I'm not trying to tell anyone that have children that have severe health issues that I understand...because I don't. My experience with emergency rooms hasn't been vast but I have.....had to say goodbye to my first husband there. However, I haven't had to take my kids there hardly ever but last night was a night that we were actually in our clothes, in our car and drove by it and would have gone in if her breathing wouldn't have significantly improved.
There is a completely helpless feeling when your child can't get their breath. When they are terrified because even though they are very small they understand that this is NOT good. Last night I found myself praying and praying for God to get us through. Her little lips seemed to be almost purple....her oxygen is fine today they said she wasn't losing any oxygen.
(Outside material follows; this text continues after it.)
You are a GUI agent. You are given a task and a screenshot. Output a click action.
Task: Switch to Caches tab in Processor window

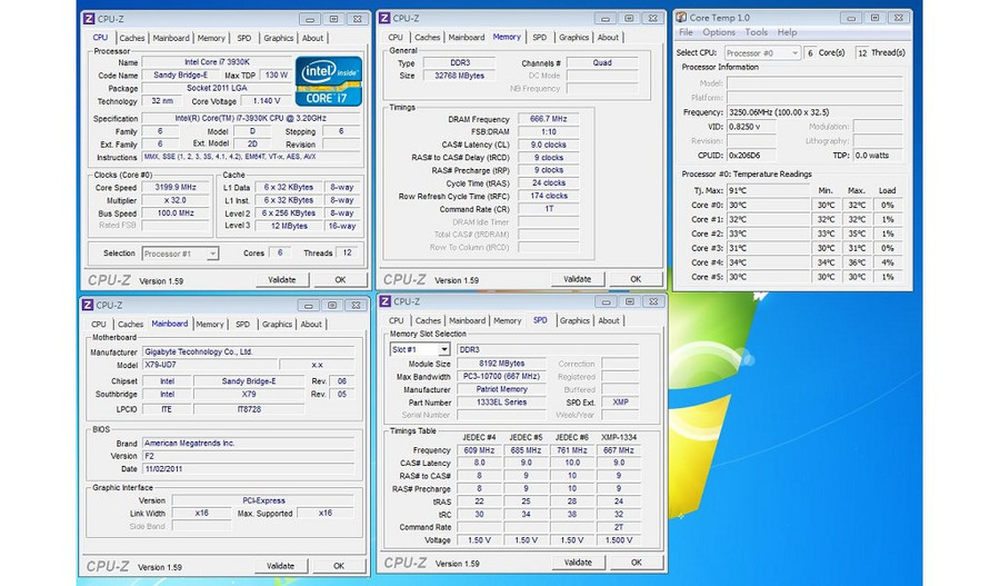click(x=132, y=38)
However, I don't have a medical background and to me I was fearful that the worse could come true. As I prayed to my Heavenly Father to heal her to help her sleep to give us wisdom on what to do...I must admit I felt helpless that that is all I was doing....in reality that was the MOST important thing I could do.
Right now she is resting comfortably...she's on two steroids....and one of them I've been warned will make her quite cranky to say the least but it will heal her and that's the important thing. We are not at a hospital and we are safe and warm in our homes and I'm so thankful to the Lord for that answer to prayer.
I'm trying more and more to rely on Him for everything. I even find myself praying for parking spots when there are none....my children think I'm nuts....until they see one come available....just coincidence eh? I want my children to learn to talk to God about everything, not just when we are terrified but about all sorts of things. Should we take this job, should we go talk to this friend, should we buy that car.....that dining room set, who needs our help Lord? These are all things that I'm praying about....should we let certain relationships go, should we pursue others, what Lord would you have me to do? He will answer always, He will make it clear....and sometimes it comes in a "drive by" of the emergency room.